Задание A:
Ответьте по отрывку на три вопроса:
(i) За что, по словам отрывка, опасается тетушка?
(ii) Почему автор письма считает бесполезным настраивать его против Исленьева?
(iii) С кем автор письма сравнивает манеру письма адресата?
Задание B: Переведите на русский язык это предложение из отрывка: «Tout ce que vous dites au sujet de la perversite du jeu est tres vrai et me revient souvent a l'esprit, c'est pourquoi je crois que je ne jouerai plus.»

Отрывок текста:
------------------------------------------------------------

По-видимому, тетушка его очень опасается за его поведение в Москве, дает ему советы и старается оградить от дурного знакомства, так как в следующем письме он ей пишет:

«Pourquoi etes-vous tellement monte contre Islenieff – si c'est pour m'en detourner – c'est inutil puisqu'il n'est pas a Moscou. Tout ce que vous dites au sujet de la perversite du jeu est tres vrai et me revient souvent a l'esprit, c'est pourquoi je crois que je ne jouerai plus. «Je crois», mais j'espere bientot vous dire pour sur.

Tout ce que vous dites de la societe est vrai, aussi comme tout ce que vous dites sunout dans vos lettres – primo parce que vous ecrivez comme m-me de Sevigne et secundo – parce que je ne puis, selon mes habitudes, disputer. Vous dites aussi beaucoup de bon sur ma personne. Je suis convaincu que les louages font autant de bien que de mal. Elles font du bien parce qu'elles maintiennent dans les bonnes qualites, qu'on loue, et du mal parce qu'elles augmentent l'amour propre. Je suis sur que les votres ne peuvent que me faire du bien pour la raison qu'elles sont dictees par une amitie sincere – cela va sans dire, autant que je le meriterai.

------------------------------------------------------------

Исходные данные:

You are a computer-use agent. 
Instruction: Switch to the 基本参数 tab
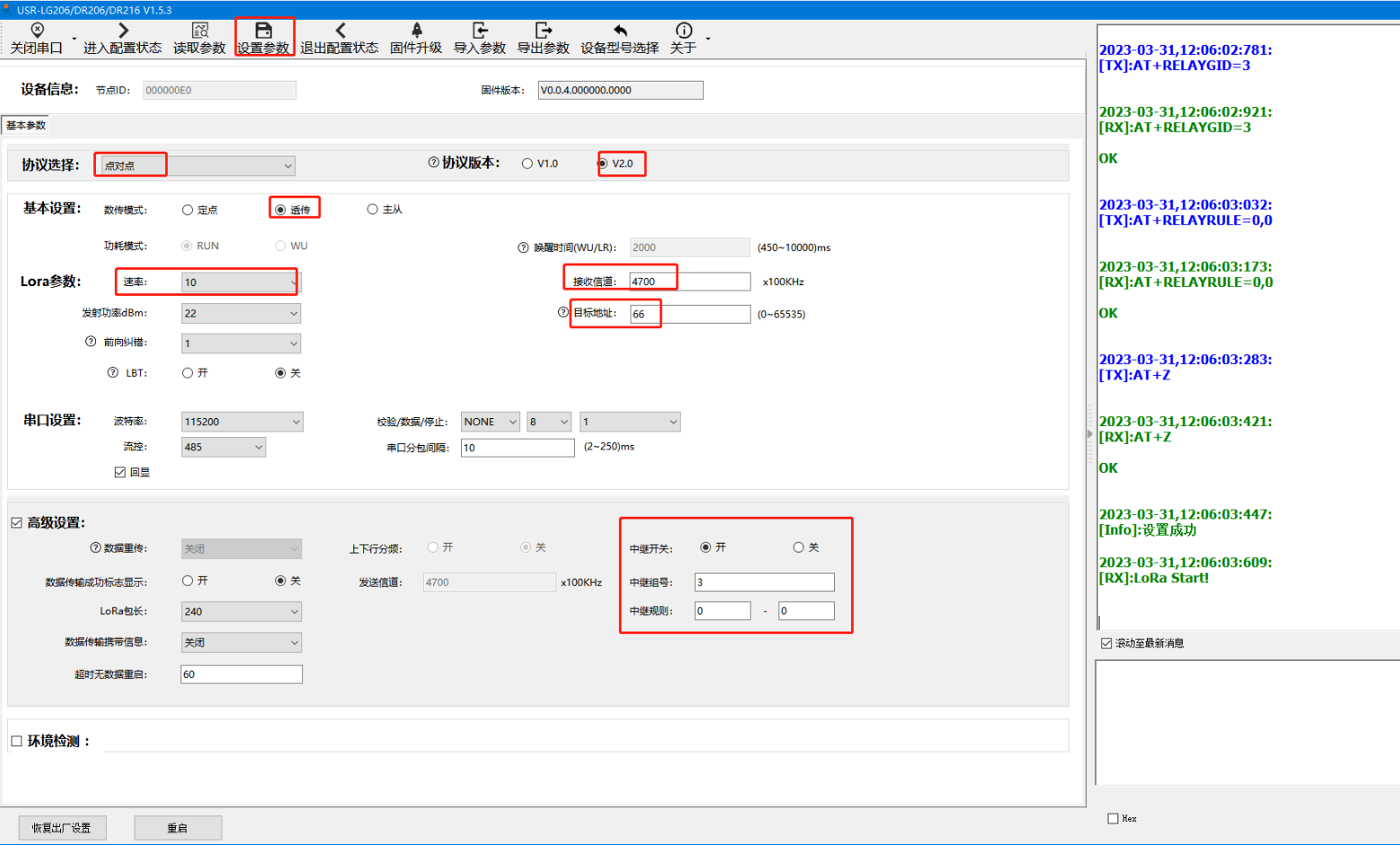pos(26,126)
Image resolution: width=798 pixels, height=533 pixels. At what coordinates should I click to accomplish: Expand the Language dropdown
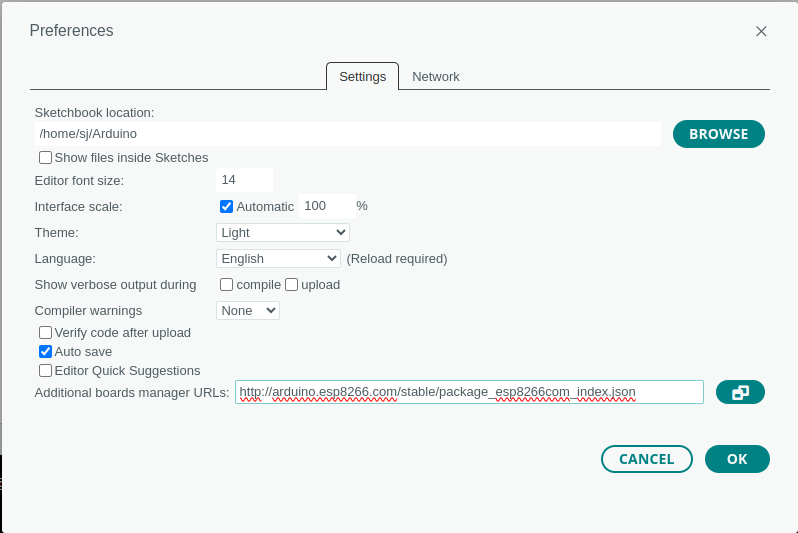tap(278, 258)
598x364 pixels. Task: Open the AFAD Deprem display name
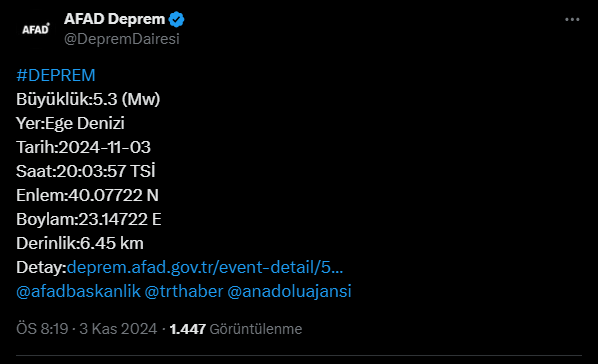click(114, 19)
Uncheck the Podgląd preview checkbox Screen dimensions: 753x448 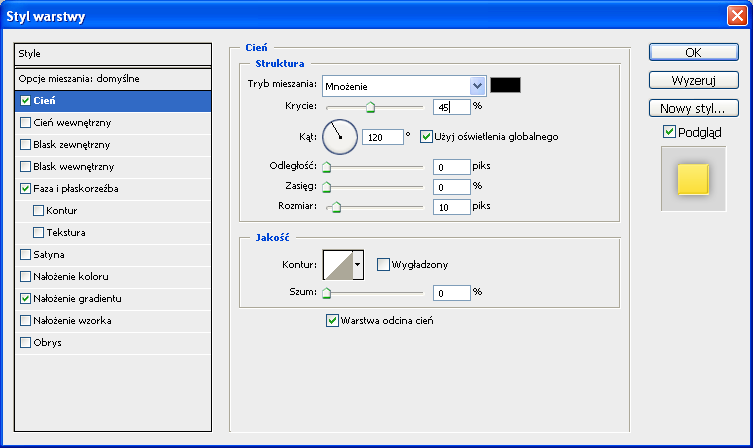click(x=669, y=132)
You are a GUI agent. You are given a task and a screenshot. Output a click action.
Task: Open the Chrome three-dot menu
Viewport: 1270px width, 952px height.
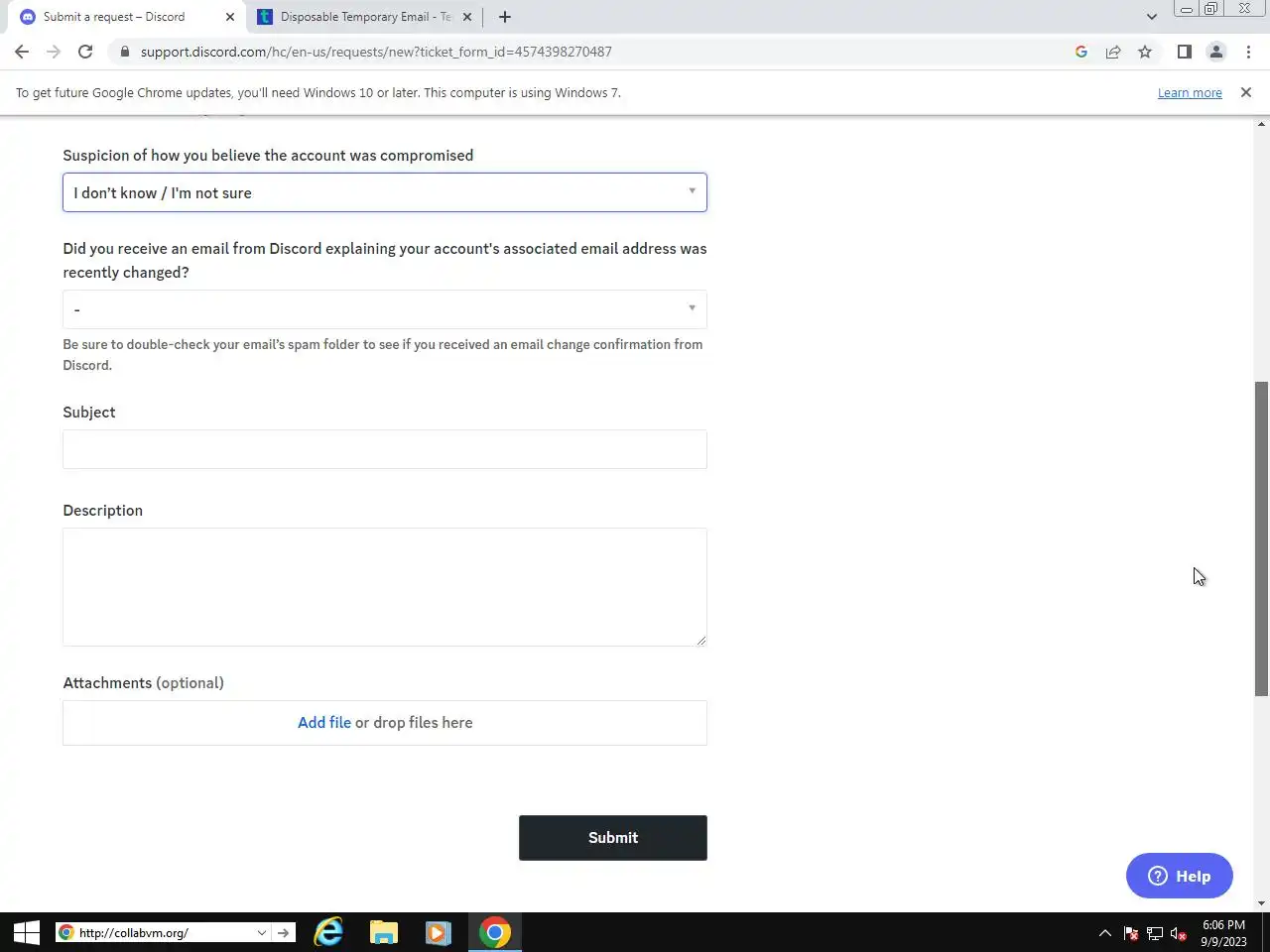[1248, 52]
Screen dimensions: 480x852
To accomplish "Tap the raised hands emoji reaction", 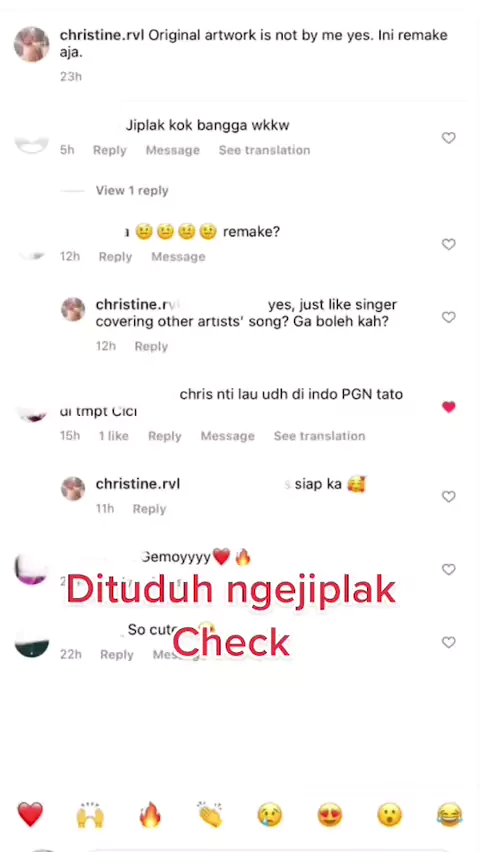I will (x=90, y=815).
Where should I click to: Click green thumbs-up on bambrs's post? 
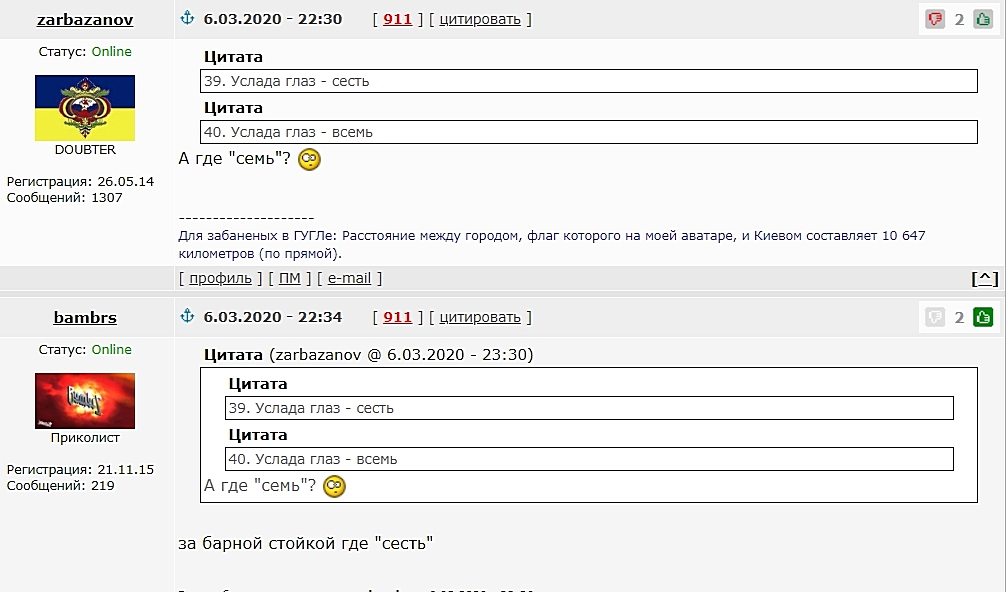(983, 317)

------------------------------------------------------------

Ответ A:
(i) За его поведение в Москве.
(ii) Потому что Исленьева нет в Москве.
(iii) С мадам де Севинье.

Ответ B: Все, что вы говорите о пагубности игры, совершенно верно и часто приходит мне на ум, поэтому я думаю, что больше не буду играть.